_Alex de Sherbinin is a geographer, an expert in looking at the big picture of how people interact with the environment. He spoke with Earth & Sky’s Jorge Salazar shortly before the 300 millionth American was born._
*Salazar:* With the 300 millionth American here, what are we, as Americans, becoming?
*de Sherbinin:* We’re becoming a largely urban, or suburban-based people, who have certain assumptions about what the good life entails.
We’re also becoming increasingly disconnected from the land. As we make public policies that affect the environment, we have to recognize that many people have a very limited awareness of the environment around them.
*Salazar:* I understand that urbanization is a worldwide trend. As more and more people live in urban areas, what will the city of the future look like, here in the U.S.?
*de Sherbinin:* Nobody has a crystal ball to say what the future city will look like.
There’s a range of things that are ideal. The ideal city of the future, perhaps, will have rooftop gardens. That just means growing plants on top of buildings to take up some of the carbon and also reduce the urban heat island effect. It’s a slow process, but it’s one that could yield tremendous benefits. If more rooftops were green in the city, the city of the future would protect the surrounding ecosystems, so that those more rural areas can continue to provide clean water and clean air and other amenities the city needs.
The city of the future will also have better transportation systems that will allow people to get to where they need to be without their having to take their own personal car to work or to go shopping.
*Salazar:* What about suburbia?
In the United States, we have “sprawl,” essentially the expansion of low-density development into rural areas. And sprawl has both land consumption aspects and also other repercussions, for example, in how we can get people to work without being car dependent.

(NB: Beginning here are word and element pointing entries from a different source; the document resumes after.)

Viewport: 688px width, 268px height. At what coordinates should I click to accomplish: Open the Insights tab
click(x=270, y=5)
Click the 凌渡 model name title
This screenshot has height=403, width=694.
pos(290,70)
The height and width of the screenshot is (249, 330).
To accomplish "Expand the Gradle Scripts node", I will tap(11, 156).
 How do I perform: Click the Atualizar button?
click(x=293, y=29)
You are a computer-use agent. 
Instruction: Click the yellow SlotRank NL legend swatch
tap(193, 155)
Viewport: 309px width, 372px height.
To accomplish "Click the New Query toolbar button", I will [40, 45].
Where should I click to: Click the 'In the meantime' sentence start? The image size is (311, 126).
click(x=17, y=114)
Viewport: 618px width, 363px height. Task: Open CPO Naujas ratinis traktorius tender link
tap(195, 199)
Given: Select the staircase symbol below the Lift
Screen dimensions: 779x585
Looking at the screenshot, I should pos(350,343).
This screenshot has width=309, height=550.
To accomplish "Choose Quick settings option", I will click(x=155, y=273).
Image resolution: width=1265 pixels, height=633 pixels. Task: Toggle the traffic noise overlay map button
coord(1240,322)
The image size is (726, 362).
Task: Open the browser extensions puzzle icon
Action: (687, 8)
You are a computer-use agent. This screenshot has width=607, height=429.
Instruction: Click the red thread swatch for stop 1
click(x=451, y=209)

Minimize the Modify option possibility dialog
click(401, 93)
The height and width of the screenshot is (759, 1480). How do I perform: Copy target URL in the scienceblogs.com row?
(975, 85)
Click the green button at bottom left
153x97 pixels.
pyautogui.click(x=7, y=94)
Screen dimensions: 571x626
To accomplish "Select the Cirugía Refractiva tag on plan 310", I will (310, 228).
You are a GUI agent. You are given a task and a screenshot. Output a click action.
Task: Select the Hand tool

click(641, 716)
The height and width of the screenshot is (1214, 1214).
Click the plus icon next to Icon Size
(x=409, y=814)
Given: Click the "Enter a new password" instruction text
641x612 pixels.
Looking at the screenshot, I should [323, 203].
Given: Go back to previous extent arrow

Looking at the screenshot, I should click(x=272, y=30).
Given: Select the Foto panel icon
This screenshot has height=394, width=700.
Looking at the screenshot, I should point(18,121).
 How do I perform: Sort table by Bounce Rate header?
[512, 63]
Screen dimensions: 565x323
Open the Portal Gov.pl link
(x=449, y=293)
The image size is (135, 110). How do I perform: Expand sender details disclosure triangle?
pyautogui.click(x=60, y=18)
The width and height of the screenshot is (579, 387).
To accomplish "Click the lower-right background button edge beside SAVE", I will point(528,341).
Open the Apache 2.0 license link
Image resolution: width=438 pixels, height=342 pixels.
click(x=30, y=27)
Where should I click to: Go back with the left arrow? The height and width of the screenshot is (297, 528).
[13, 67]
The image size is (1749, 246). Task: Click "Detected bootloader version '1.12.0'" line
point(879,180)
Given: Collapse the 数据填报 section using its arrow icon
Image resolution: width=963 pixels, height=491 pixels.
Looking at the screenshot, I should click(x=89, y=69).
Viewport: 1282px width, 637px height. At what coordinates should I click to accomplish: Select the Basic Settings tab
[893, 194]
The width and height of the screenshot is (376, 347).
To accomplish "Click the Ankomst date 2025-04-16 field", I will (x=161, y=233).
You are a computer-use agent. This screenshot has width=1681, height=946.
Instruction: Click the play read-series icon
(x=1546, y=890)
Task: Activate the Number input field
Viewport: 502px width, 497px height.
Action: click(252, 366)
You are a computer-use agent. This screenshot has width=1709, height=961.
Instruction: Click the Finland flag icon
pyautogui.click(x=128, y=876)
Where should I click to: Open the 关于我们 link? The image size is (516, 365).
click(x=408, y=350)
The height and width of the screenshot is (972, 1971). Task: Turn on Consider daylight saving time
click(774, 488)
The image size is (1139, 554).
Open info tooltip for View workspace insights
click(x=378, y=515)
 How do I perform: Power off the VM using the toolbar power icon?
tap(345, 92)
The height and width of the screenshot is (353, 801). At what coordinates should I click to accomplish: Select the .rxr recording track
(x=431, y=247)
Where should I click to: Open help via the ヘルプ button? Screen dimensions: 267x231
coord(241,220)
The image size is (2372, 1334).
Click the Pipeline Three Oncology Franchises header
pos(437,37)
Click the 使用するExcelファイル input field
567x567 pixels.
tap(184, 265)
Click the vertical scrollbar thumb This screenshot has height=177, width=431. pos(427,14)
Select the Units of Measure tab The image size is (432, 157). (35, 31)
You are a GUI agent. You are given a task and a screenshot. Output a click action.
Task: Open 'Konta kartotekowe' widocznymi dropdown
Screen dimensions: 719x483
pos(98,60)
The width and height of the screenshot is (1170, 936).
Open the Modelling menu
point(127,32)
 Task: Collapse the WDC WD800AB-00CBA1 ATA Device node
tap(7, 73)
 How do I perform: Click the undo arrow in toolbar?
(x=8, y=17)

There are a few examples that we can point to of successes in this area. They’re models of what people want to shoot for, like in “Curitiba, Brazil”:http://en.wikipedia.org/wiki/Curitiba%2C_Brazil. In the U.S., Portland put a strict control on its expansion into the surrounding countryside. There’s a forced emphasis on controlling growth and making the city more compact.
*Salazar:* A person commented to us about whether a loss of open space is really a problem. He commented that, while looking down from an airplane, it’s apparent that there are huge open spaces between population centers.
*de Sherbinin:* Certainly there’s lots of open space left in the United States. Our population density is less than the global average. It is approximately the same as Europe’s, if you include the Scandinavian countries, with their very low population densities.
But the reality is a little bit more complex. Each person, even if they’re living in an urban area in the U.S., requires a certain number of resources that they might take for granted. These are what scientists now call ecosystem services, like fresh water, that come from areas that need to be kept relatively free of pollution so that the city can get its water supply. Even the air that we breathe comes from forests and other healthy ecosystems.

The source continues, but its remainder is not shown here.